A life to be lived well now. If you are reading this in fairly good health now, then live in a way that will not cause any regret when you meet Christ. And if perchance God has given you some extra time after a diagnosis of a major illness, then ensure that you are “redeeming the time, because the days are evil” (Eph 5:16). Certainly, the hymnwriter well puts it that “nothing in my hands I bring, simply to Thy cross I cling” because nothing can buy us our salvation. But if we genuinely realised that, then our hearts would also be crying “must I go, and empty-handed, thus my dear Redeemer meet?”. If we were to be graciously invited to someone’s house for a meal, we go as guests of the host and do not pay an entrance fee or ticket. Yet, to show our appreciation, some would want to bring a gesture to express their appreciation to the host for this invitation. Are you more grateful for being invited to someone’s house for a meal than to be able to go to heaven for all eternity on the merits of Christ your Saviour?
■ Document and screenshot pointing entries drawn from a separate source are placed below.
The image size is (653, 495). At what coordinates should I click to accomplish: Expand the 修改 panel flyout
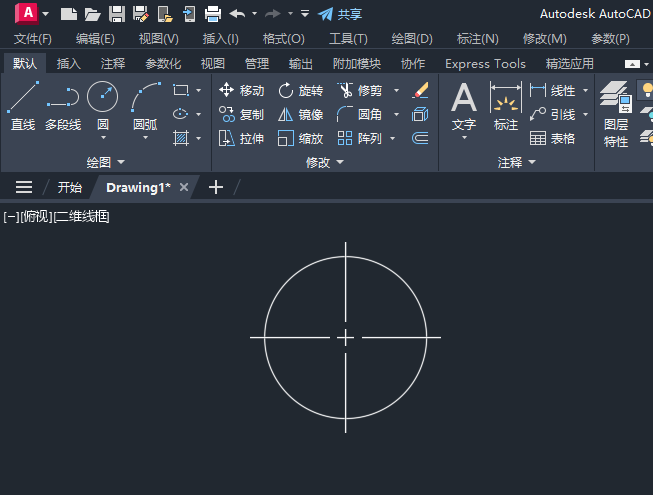pyautogui.click(x=339, y=162)
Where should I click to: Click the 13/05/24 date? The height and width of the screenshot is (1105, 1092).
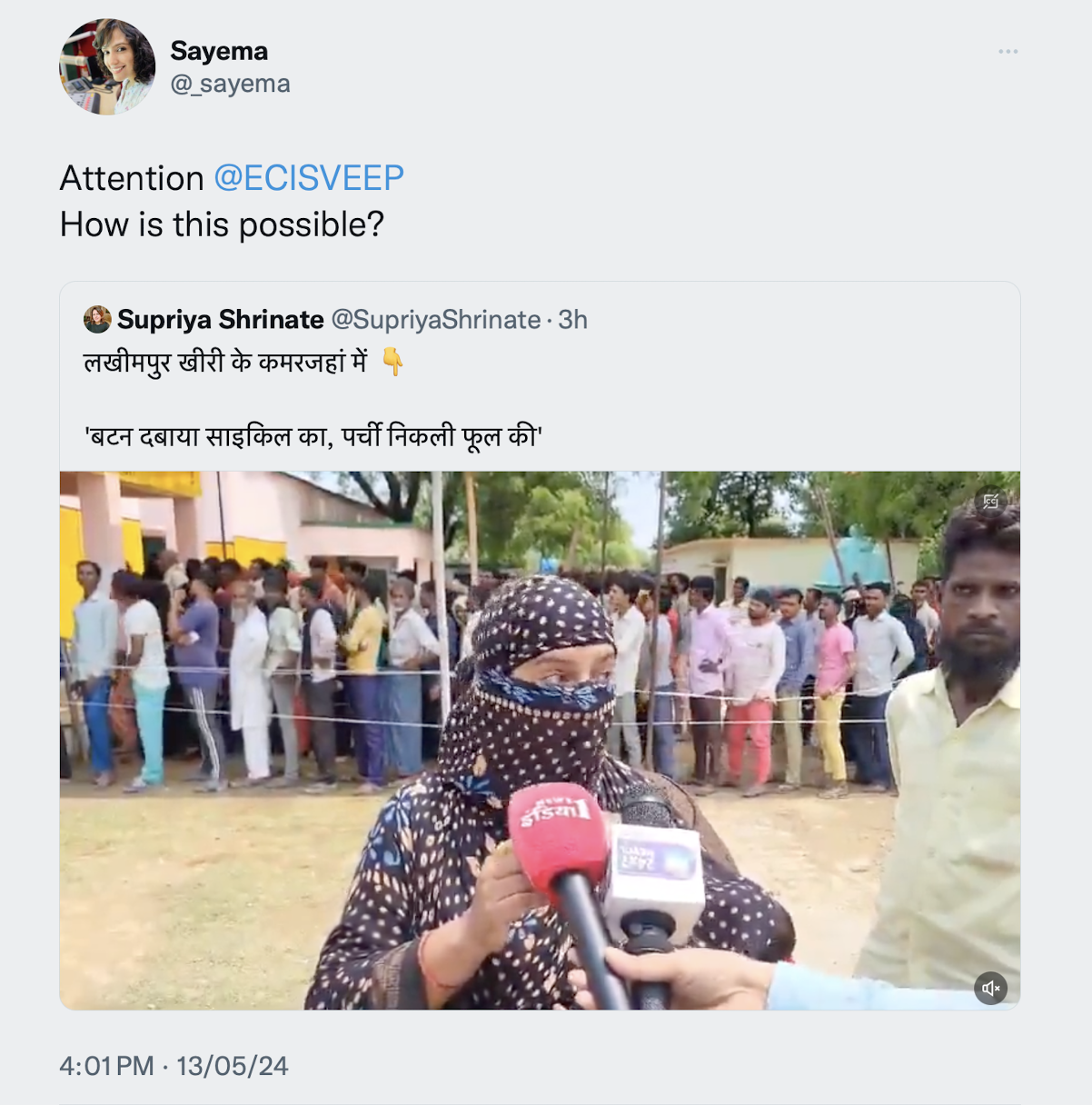[232, 1066]
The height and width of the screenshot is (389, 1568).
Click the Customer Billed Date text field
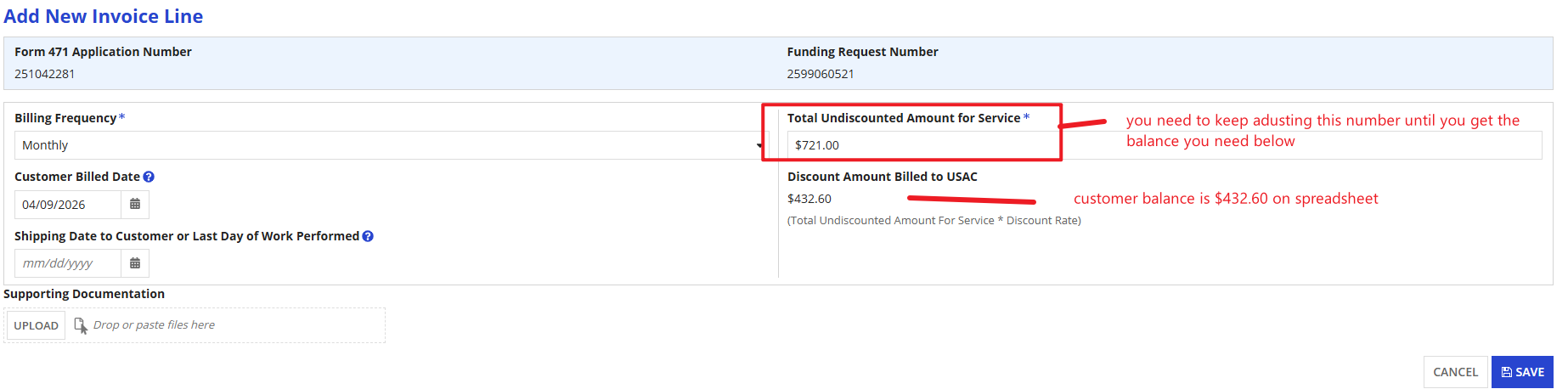(x=68, y=205)
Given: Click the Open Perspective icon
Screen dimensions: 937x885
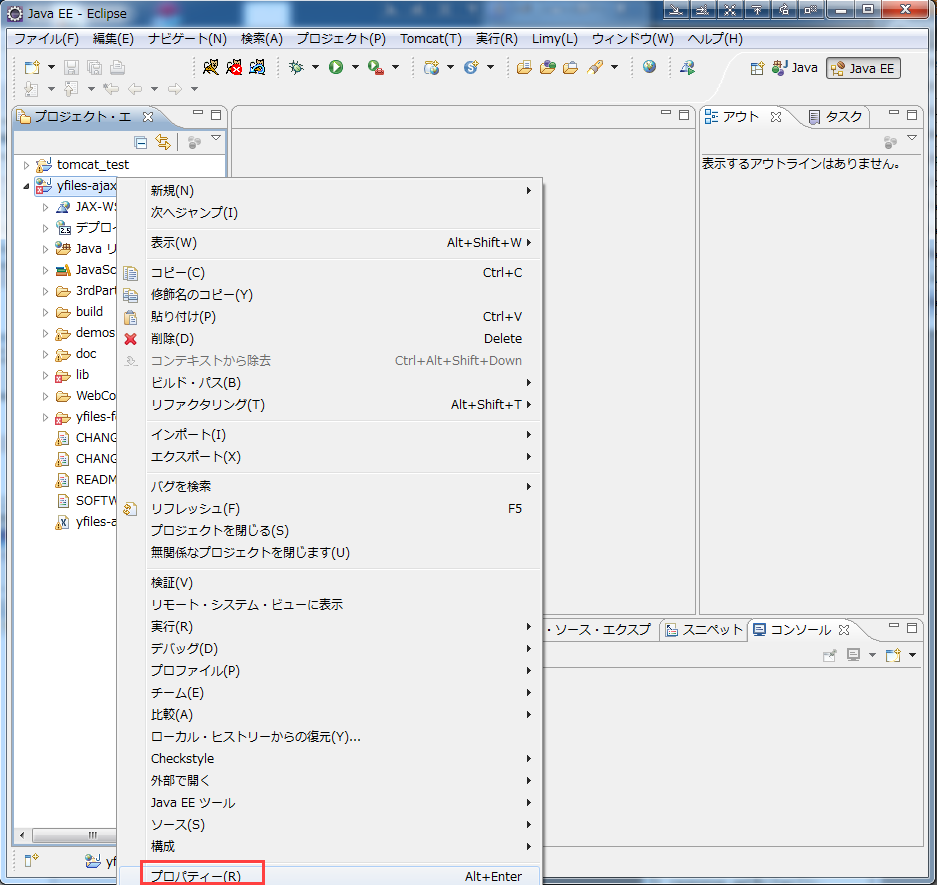Looking at the screenshot, I should (757, 68).
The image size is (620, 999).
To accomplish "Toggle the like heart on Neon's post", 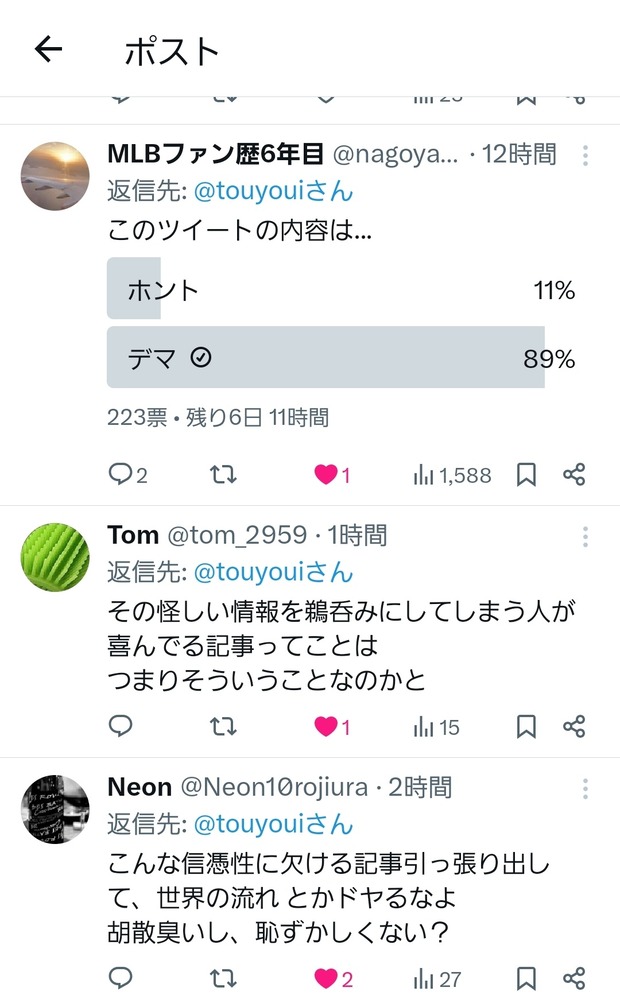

How embarrassing and regretful when we see many others not going empty-handed, but we are empty-handed – nothing done for Christ, nothing given to Christ, and nothing lived for Christ!
Oh, time . . . we have so little of it, and yet we waste so much of it. Time is what makes our life. If we were to look back on our life when we are in eternity, how much of it will really matter for eternity? Whether or not your life is worth celebrating depends on how you spend this life for eternity.